The truth is that none of the plans put forth will have any serious impact on the trajectory of US debt and the markets know that and have known that for some time. Even if no deal is ever reached, there is no reason for financial markets to panic. What's the big deal? There is plenty of tax revenue to pay the interest on the debt, the social security trust fund permits social security payments without raising the debt limit at all, and the government itself has several trillion dollars of treasury holdings in its own hands.

As for the rating agencies, they are already way behind the curve. US debt should have been downgraded long ago. It deserves a downgrade and it will get it no matter what happens in the political arena. The markets have already factored that in. Markets aren't stupid, even if politicians are.

The truth is that August 2nd is largely irrelevant. That's why the markets are yawning.

It is true if Democratic politicians continue to cry wolf, the markets may eventually sag just out of boredom. But, panic? It's not in the cards regardless of the outcome of the current phony crisis.

Tuesday, July 26, 2011

Afraid Of The Debtmageddon?

I borrowed the word from Lee Adler.

Right now it is easy to be afraid and difficult to be objective.  So let’s review the market actions in that light.

SPX came down about 5 points today. Big deal! If there is going to be Debtmageddon , there should be mad selling. What the smart money is doing? Why are they not selling out yet? Once again, let us look at things with objectivity.

Below is the SPX daily chart.

We are above than where we were one month back.

Shouldn’t there be a sell-off of Bonds, pushing the yields higher?  After all, the AAA ratings are about to go. Look at TNX, the 10 year bond yield indicator.

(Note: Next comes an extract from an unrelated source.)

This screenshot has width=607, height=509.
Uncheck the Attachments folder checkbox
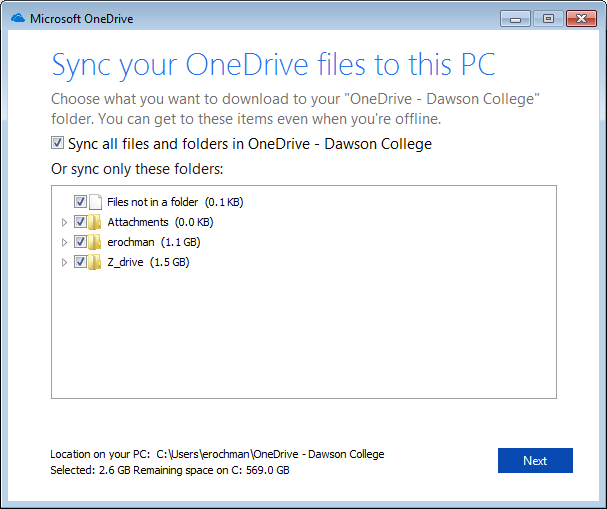pos(80,222)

Nope. The yield is still below 3% whereas the 10 year average is 4 %.

I am not a big fan of TA. I think when you torture the data for long; you can make it confess anything. So for each bull case in TA, there is a bear case, all from the same chart. However, let us look at the following hourly chart.

It looks like we have kind of a bottom or base.

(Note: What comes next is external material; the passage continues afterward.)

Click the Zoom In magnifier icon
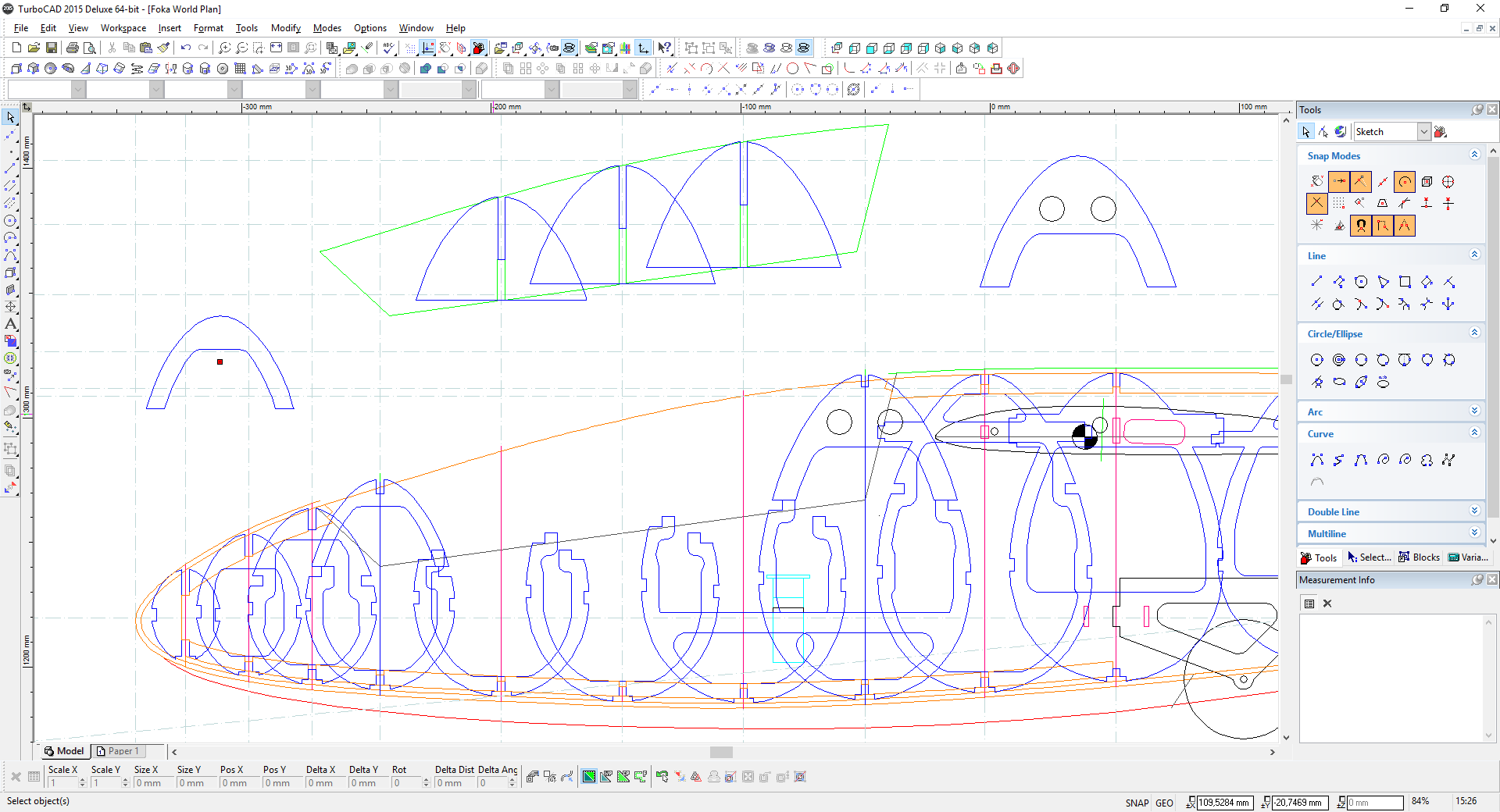The width and height of the screenshot is (1500, 812). pos(224,48)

For me more important is the money flow and I will borrow a chart from Lea Adler of The Wall Street Examiner. This is one indicator I follow amongst many other.

As you can see,  cumulative net money flow is still positive and well above the SPX.  Lee’s chart is “based upon the theory that as cash moves between money market funds and the banking system, there's a relationship between that movement and the movement of stock prices. As you can see, it has correlated well with stock prices over the past couple of years.

In his latest email newsletter Lee writes as follows:
“It seemed that virtually every market observer expected that event to have a bearish impact. My expectation was that it would not be felt until mid July due to technical factors having to do with the Treasury supply settlement schedule. But over the past month, the indicator shown above began to surge, boosting support for the market just as the Fed was ready to step away.

Hysterical media pundits have been loudly proclaiming that the sky is falling as a result of the approaching US Debtmageddon. The markets, however, are revealing them as the know nothing clowns that they are. In fact, the opposite of their dire predictions has been occurring, with both stocks and bonds remaining resilient. The Treasury market is even rallying today after the uber depressing N'Obama Boner show last night. You gotta laugh.

The chart above makes clear the reason for this market resiliency. Money has been flooding into the US banking system over the past month. The source is apparently capital flight out of the Eurozone. While I don't track the data at the source of those flows, we know from anecdotal reports that there's been capital flight out of parts of Europe. Other US banking system indicators suggest that this is the source of the surge of cash into US bank accounts. The cash account balances of  US based foreign banks have been surging in recent weeks. So have their trading accounts. Deposits in domestically chartered banks have also surged, but their trading accounts have not. It would appear that that the resiliency in the US equity market has been driven by foreign private buying. The Fed's data shows that foreign central banks have not been a factor. This is coming from the private sector”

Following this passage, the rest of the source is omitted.